Bob Fischer @ 2023-06-16T14:59 (+4)

Short version: strongly agree with you about the importance of shifting the conversation from sentience to welfare ranges, but I think that the issue is basically intractable given hedonism at this juncture, as we have no reason to think that any of the states that could be mental states in AI systems are type identical to any of the states in biological organisms. It isn't intractable given other theories of welfare, though, and depending on your views about what moral weights represent, a "moral weight" for AI systems might still be available. However, we'd need a different methodology for that than the one we outline here.

Moritz Stumpe @ 2023-11-17T10:52 (+3)

Thanks and congratulations to the RP team for your work on this. This is incredibly thorough and useful!

Having looked at the whole Moral Weight Project sequence in some detail, I have some uncertainties around the following question/objection that you list above:
“Your literature review didn’t turn up many negative results. However, there are lots of proxies such that it’s implausible that many animals have them. So, your welfare range estimates are probably high.”

In your response you write that this is a good objection.

However, as I understand it, whenever proxies were unknown, you assumed these to be zero (i.e. not present). For instance, in your methodology writeup, I read: "Assigning proxies labeled “Unknown” zero probability of being present is certainly leading to underestimates of the welfare ranges and probabilities of sentience."

Somehow I cannot square these two statements. Can you solve that seeming contradiction for me?

Bob Fischer @ 2023-11-17T16:11 (+5)

Thanks for your question, Moritz. We distinguish between negative results and unknowns: the former are those where there's evidence of the absence of a trait; the latter are those where there's no evidence. We penalized species where there was evidence of the absence of a trait; we gave zero when there was no evidence.
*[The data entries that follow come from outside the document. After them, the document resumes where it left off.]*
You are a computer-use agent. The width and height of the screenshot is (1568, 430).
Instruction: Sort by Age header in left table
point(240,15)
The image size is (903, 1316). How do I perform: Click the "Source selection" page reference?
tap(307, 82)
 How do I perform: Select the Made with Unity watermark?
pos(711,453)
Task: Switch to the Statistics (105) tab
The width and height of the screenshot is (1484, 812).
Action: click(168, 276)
So, not having many negative results does produce higher welfare range estimates (or, if you prefer, it just reduces the gaps between the welfare range estimates).
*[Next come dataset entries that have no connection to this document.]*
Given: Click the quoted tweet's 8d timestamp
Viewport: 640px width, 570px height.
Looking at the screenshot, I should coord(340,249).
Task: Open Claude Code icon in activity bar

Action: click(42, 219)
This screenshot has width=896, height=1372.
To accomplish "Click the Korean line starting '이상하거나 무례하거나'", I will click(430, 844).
Moritz Stumpe @ 2023-11-23T03:05 (+1)

Thanks for the explanation Bob. That absolutely makes sense! I was somehow assuming that negative results would count as zeros as well.

Finngoeslong @ 2023-02-06T10:05 (+3)

Thanks for the writeup. Not an area I know much about. Interested to hear what you think the priorities are for further research in this area. 
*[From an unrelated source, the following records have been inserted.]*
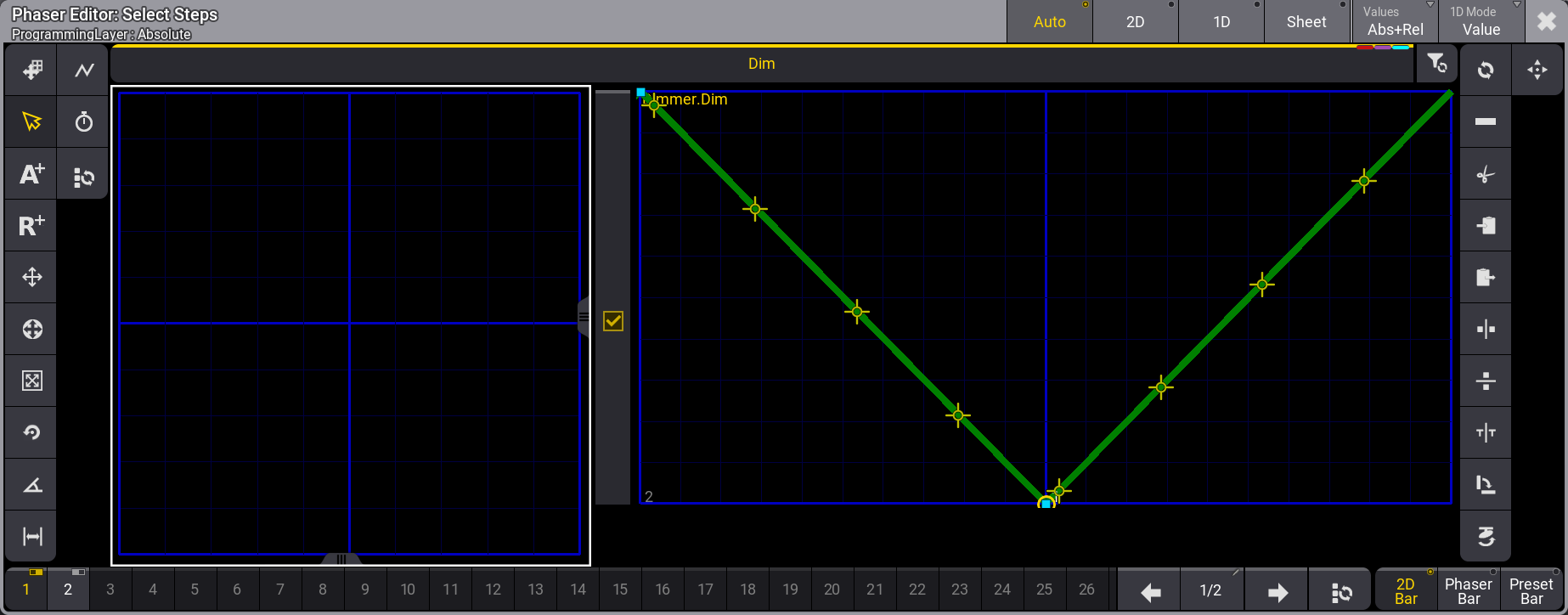Click the minus remove step icon
This screenshot has height=615, width=1568.
[x=1486, y=122]
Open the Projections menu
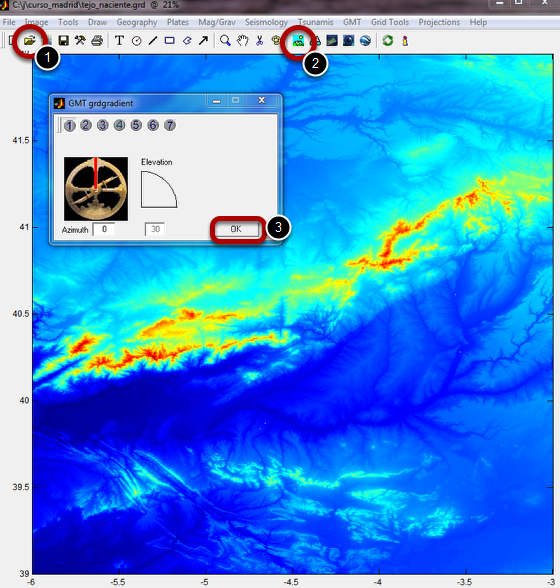560x588 pixels. pyautogui.click(x=439, y=22)
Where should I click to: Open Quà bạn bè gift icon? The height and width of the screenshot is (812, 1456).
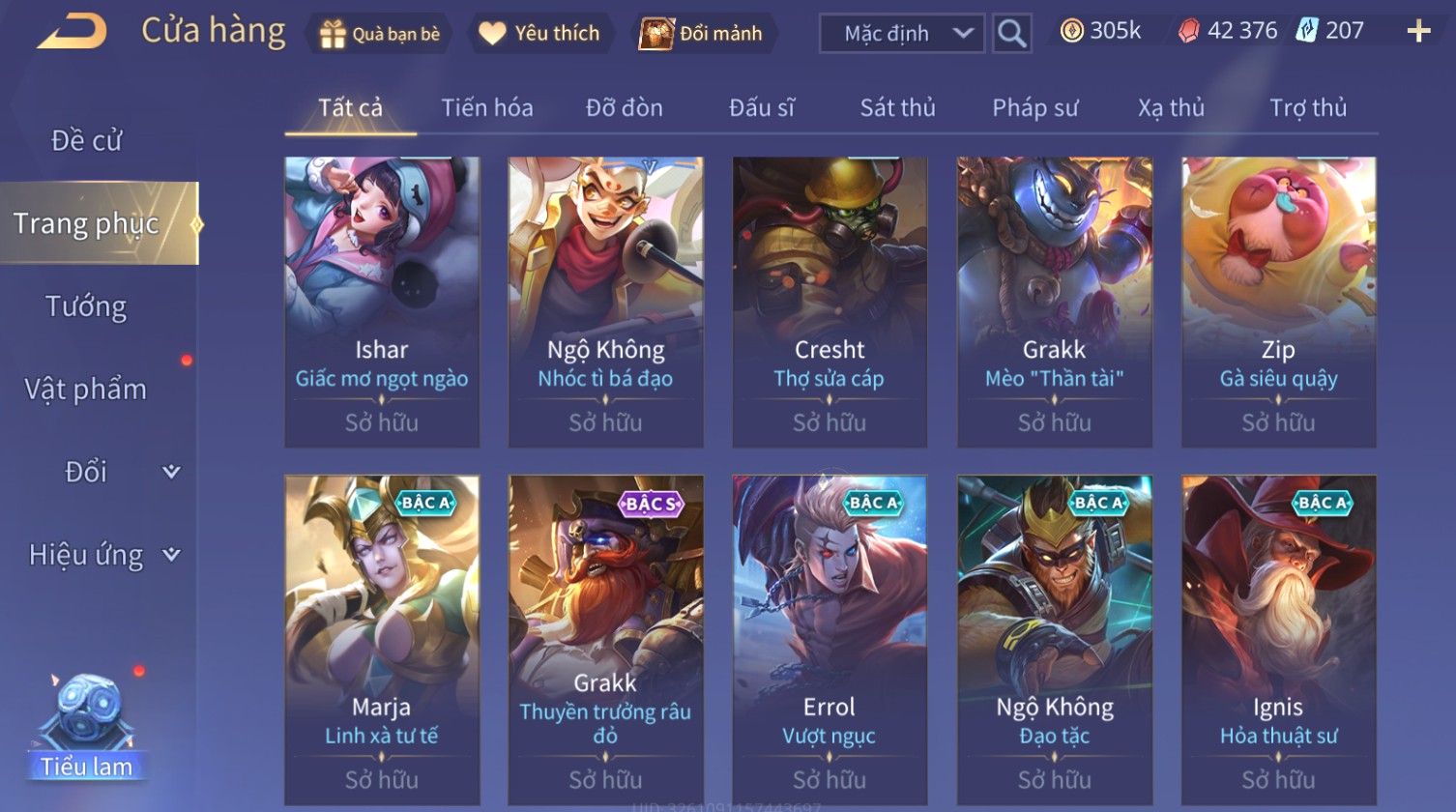click(x=378, y=34)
I liked the common questions & responses section - very helpful for someone like me who is new to this topic.

What surprised me - perhaps it shouldn't have done - is that you think it's plausible that some animals have a welfare higher than humans... 

Bob Fischer @ 2023-02-06T12:38 (+5)

Appreciate the comment!

Re: further research priorities, there are "within paradigm" priorities and "beyond paradigm" priorities. As for the former, I think the most useful thing would be a more thorough investigation of theories of valence, as I think we could significantly improve the list of proxies and our scoring / aggregation methods if we had a better sense of which theories are most promising. As for the latter, my guess is that the most useful thing would be figuring out whether, given the hierarchicalism, there are any limits at all on discounting animal welfare simply because it belongs to animals. My guess is "No," which is one of the problems with hierarchicalism, but it would be good to think this through more carefully.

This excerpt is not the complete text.